Probabilistic Generating Circuits
This work addresses the need for more expressive and efficient probabilistic models in machine learning, offering a novel framework that could impact various applications, though it appears incremental in building upon existing concepts.
The paper tackles the problem of creating a tractable probabilistic model by proposing probabilistic generating circuits (PGCs), which unify and are more expressive than existing models like determinantal point processes and probabilistic circuits, achieving competitive performance on density estimation benchmarks.

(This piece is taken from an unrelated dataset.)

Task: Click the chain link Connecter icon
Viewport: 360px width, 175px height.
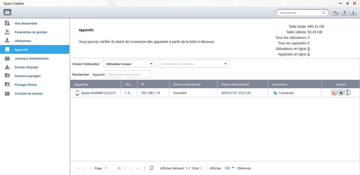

Generating functions, which are widely used in combinatorics and probability theory, encode function values into the coefficients of a polynomial. In this paper, we explore their use as a tractable probabilistic model, and propose probabilistic generating circuits (PGCs) for their efficient representation. PGCs are strictly more expressive efficient than many existing tractable probabilistic models, including determinantal point processes (DPPs), probabilistic circuits (PCs) such as sum-product networks, and tractable graphical models. We contend that PGCs are not just a theoretical framework that unifies vastly different existing models, but also show great potential in modeling realistic data. We exhibit a simple class of PGCs that are not trivially subsumed by simple combinations of PCs and DPPs, and obtain competitive performance on a suite of density estimation benchmarks. We also highlight PGCs' connection to the theory of strongly Rayleigh distributions.